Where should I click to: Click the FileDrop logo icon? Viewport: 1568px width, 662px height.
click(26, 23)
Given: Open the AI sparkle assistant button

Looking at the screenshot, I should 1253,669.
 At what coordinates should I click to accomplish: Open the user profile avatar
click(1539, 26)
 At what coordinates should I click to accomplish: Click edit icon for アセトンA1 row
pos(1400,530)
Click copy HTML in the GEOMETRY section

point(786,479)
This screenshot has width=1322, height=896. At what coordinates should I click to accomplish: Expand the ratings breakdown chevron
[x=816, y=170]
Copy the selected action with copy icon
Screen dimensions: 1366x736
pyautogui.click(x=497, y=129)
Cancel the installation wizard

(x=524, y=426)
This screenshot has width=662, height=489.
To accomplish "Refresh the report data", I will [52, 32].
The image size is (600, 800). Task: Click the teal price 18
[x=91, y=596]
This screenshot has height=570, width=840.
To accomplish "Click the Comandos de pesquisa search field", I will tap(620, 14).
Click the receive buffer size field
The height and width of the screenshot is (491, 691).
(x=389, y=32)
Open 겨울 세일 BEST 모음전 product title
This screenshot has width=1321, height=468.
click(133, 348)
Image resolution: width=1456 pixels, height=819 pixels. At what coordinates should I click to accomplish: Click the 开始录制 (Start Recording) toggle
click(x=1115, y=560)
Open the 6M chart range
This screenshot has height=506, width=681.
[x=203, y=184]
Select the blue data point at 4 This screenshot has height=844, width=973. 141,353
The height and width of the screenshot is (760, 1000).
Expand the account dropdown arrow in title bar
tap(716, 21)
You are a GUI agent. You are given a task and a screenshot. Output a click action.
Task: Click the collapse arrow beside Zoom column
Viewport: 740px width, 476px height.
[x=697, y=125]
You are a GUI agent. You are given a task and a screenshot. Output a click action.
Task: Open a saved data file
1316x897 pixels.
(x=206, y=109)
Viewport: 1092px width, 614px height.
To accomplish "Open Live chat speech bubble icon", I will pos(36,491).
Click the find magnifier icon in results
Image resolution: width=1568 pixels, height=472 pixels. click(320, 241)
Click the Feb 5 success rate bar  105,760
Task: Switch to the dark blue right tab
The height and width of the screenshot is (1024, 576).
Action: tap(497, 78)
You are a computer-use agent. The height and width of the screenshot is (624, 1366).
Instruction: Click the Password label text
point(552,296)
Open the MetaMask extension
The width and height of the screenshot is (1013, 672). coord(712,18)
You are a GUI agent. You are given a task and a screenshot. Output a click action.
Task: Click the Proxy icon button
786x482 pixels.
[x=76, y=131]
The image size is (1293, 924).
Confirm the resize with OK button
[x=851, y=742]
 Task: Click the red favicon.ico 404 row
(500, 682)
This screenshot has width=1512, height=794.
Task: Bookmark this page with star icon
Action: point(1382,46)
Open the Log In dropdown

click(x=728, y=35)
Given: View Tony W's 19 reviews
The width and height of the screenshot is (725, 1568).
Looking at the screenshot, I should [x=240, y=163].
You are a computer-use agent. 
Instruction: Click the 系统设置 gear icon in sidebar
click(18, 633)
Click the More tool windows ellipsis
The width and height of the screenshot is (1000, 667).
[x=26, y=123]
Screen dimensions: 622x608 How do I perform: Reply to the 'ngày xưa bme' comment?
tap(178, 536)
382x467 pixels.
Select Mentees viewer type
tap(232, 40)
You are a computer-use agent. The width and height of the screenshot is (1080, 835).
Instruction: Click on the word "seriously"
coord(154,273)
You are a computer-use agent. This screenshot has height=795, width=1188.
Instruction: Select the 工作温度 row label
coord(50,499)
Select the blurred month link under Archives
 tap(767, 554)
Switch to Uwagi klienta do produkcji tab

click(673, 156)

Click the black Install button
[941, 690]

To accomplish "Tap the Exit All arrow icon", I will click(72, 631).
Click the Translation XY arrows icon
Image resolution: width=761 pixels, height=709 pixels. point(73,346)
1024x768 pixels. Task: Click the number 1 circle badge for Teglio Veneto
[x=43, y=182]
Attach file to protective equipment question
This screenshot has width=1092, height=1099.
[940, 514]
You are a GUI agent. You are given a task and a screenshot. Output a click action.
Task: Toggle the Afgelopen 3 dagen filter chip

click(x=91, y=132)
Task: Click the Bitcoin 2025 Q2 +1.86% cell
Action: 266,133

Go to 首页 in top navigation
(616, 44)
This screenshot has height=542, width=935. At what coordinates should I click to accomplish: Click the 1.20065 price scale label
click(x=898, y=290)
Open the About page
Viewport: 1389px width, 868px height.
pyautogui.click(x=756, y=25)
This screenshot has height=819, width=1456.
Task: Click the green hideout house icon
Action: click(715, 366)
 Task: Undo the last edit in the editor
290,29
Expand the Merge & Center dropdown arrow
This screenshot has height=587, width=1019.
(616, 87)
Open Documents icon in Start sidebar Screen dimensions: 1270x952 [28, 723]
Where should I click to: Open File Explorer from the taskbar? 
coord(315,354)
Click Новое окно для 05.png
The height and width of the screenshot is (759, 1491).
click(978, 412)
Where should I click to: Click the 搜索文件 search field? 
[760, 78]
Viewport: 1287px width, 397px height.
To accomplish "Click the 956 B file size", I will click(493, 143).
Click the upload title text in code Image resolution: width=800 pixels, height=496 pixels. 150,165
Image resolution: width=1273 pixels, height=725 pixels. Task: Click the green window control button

◆ How to complete this task
What is the number of lines above that contain the string "will"? Answer with the number alone.

◆ Solution below
5